Wednesday, April 25, 2018

World Press Freedom Report Card: Grades Are Dismal

World Press Freedom Index by Countries (black is bad)
Reporters Without Borders (RSF) today releases its 2018 World Press Freedom Index, an annual review of 180 countries and their relationship with the media. In the report, there is very little to celebrate. The survey paints yet another depressing portrait of the gradual erosion of one of free societies’ most treasured principle.

Ten Best For Press Freedom
“The unleashing of hatred towards journalists is one of the worst threats to democracies,” says Christophe Deloire, the secretary general of RSF. Politicians are exacerbating the problem, Deloire adds, by using propaganda to undermine fact-based public discourse. “To dispute the legitimacy of journalism today is to play with extremely dangerous political fire.”

Nicaragua has never been a model of freedom. In this year’s index it ranks 90th, the absolute median. The ranking seems fitting, given that Gahona’s fate is being replicated around the globe.
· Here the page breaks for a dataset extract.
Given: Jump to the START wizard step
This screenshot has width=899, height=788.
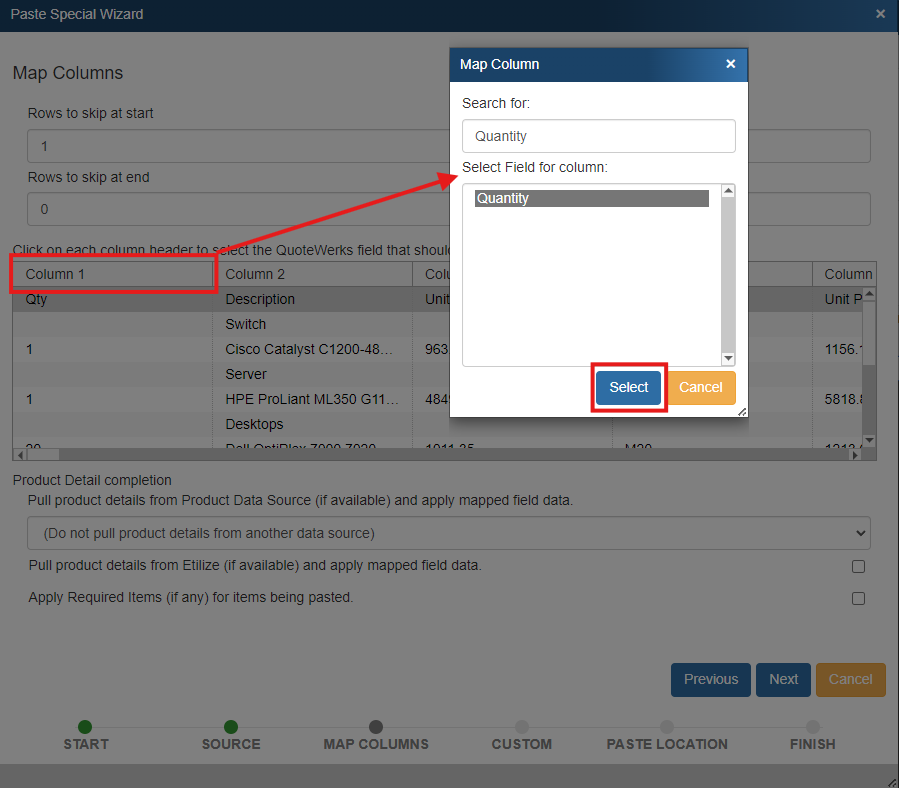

“Unfortunately, we expect to see violence against journalists in war zones, but the killing of journalists in countries that are not at war is something we are seeing more and more,” Margaux Ewen, the North America director for RSF, told The Washington Post.

While Syria remains the most dangerous place to report from, assassinations of journalists in India, Mexico and Brazil made headlines over the past year, surpassed only by the killings of two investigative reporters inside the European Union, which has long been considered the most media-friendly region.

Sweden and Norway again rank as the freest media environments in the world, while the Netherlands replaced Finland in third place. Turkmenistan, Eritrea and North Korea are this year’s worst offenders — just as they were last year.